• **To be done**: Identify every line in the records below that contains the string "dropdown" and copy each of those lines. Case matters.

(Excerpt from a dataset)
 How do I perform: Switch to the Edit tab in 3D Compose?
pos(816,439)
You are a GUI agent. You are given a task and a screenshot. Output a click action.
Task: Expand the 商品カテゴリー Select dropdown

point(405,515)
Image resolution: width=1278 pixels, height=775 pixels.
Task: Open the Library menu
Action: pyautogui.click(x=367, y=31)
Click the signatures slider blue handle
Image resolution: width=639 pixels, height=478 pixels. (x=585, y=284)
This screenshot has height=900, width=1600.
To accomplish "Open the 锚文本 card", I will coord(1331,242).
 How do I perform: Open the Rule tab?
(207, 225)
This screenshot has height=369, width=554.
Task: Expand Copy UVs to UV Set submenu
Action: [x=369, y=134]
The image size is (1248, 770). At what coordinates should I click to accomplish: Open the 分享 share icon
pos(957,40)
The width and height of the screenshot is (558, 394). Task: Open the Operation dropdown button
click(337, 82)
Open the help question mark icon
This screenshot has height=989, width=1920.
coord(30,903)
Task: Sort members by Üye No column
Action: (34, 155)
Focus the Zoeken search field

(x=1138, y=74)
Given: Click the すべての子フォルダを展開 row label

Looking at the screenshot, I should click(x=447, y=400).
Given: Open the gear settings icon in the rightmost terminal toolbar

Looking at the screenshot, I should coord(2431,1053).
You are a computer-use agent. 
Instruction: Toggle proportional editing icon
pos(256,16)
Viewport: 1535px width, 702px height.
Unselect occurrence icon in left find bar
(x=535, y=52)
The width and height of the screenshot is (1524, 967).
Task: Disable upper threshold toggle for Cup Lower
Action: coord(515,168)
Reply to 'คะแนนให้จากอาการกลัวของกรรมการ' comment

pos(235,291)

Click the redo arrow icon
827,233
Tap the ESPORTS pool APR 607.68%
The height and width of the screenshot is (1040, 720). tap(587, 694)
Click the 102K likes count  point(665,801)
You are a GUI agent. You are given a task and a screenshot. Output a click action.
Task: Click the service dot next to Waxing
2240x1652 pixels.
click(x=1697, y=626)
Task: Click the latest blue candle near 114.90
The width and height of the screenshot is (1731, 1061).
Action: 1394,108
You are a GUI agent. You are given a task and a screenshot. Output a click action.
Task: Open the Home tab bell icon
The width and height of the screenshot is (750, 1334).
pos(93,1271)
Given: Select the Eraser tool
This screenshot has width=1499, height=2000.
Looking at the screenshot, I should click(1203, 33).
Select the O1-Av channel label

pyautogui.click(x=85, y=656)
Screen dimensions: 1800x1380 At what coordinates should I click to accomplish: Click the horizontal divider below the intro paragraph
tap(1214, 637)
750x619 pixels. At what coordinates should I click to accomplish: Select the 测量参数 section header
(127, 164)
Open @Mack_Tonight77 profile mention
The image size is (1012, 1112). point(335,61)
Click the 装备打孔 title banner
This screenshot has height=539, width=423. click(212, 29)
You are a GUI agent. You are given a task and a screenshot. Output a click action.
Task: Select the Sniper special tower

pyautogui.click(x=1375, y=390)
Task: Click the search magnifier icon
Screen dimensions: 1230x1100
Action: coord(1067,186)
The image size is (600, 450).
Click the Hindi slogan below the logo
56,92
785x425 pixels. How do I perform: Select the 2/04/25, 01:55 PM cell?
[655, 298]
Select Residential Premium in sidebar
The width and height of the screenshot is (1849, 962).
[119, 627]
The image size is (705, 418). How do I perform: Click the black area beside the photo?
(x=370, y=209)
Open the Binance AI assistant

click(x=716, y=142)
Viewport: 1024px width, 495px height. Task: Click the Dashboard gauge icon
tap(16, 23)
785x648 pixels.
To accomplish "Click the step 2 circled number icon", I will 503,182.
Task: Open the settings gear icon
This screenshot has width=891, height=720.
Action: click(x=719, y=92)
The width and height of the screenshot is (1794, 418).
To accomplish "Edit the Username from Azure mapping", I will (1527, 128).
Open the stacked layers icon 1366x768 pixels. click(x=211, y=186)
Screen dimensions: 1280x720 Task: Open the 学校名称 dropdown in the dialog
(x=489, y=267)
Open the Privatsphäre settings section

• **Written answer**:
Task: Expand the 商品カテゴリー Select dropdown
The width and height of the screenshot is (558, 394). Task: Open the Operation dropdown button
Screen dimensions: 1280x720 Task: Open the 学校名称 dropdown in the dialog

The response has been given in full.